February 11th, 2010, 5:54 pm #2

If the information that has been reported in the media is accurate, Michael Jackson was on a cocktail of medications. I was quoting Steve in regards to the protocol of what is available in the med kits which is clearly distinct on more than one front.

On the other hand, maybe everything that can be consumed or injected should be a regulated substance. My understanding is, as little as 15 puréed peach pits are enough to kill an adult from cyanide poisoning, and children are known to die occasionally from cyanide poisoning because they consumed apple seeds. Drinking too much water can also kill you. So, does this mean everyone in society should be required to have a script that can be given to the water fountain policeman who will monitor your activities? Getting back to reality, if someone puts a bottle of water in my backpack that also contains an apple and a peach for a planned daytrip, should I worry about my heath? I don't believe so, and this is even truer if I'm legally dead.

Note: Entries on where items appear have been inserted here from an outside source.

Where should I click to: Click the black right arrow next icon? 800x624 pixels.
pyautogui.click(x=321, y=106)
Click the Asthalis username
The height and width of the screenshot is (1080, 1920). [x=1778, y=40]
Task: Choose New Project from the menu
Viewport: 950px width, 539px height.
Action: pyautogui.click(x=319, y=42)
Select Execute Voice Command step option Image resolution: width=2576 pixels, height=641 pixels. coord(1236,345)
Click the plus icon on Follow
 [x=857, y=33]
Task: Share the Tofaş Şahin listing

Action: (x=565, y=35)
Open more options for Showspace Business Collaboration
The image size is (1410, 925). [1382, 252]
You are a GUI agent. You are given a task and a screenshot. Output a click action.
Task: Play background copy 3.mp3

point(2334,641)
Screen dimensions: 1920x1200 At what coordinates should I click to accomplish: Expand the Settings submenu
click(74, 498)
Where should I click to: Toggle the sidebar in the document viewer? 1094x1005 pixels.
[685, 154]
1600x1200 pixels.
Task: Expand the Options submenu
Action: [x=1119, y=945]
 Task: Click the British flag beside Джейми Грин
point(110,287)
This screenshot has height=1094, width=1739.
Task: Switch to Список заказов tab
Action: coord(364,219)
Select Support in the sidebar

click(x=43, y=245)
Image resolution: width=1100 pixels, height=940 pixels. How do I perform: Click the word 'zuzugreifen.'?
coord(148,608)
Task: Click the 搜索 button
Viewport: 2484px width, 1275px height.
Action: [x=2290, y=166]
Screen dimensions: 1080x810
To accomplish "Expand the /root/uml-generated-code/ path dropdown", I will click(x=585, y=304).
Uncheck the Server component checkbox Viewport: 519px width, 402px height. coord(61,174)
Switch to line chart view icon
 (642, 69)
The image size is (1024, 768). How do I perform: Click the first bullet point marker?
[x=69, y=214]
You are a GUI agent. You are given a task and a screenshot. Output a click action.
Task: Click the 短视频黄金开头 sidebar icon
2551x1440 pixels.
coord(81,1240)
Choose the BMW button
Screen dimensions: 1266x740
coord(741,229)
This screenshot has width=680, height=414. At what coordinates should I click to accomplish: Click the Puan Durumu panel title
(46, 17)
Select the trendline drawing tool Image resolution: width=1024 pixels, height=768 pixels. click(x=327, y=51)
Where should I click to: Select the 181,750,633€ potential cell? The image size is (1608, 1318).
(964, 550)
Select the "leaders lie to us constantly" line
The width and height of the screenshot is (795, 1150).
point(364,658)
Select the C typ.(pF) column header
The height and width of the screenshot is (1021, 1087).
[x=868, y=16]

In regards to the med kit, I've been told there is nothing that could be used to kill a patient; although, you could get creative. Maybe burn all the plastic and force the patient to breathe it. I don't know that a biphasic IV set is strong enough to strangle a person, but you could use a Ziploc bag to smother them. Or, maybe even bang the patient over the head with the pelican case.

BTW, I wasn't gloating in regards to recent documents that became available. The thing about sinking boats is they can create a riptide that drags nearby objects down with them when they sink. On the other hand, if you are the prosecuting attorney, it isn't such a bad thing:


Last edited by MathewSullivan on February 11th, 2010, 6:39 pm, edited 1 time in total.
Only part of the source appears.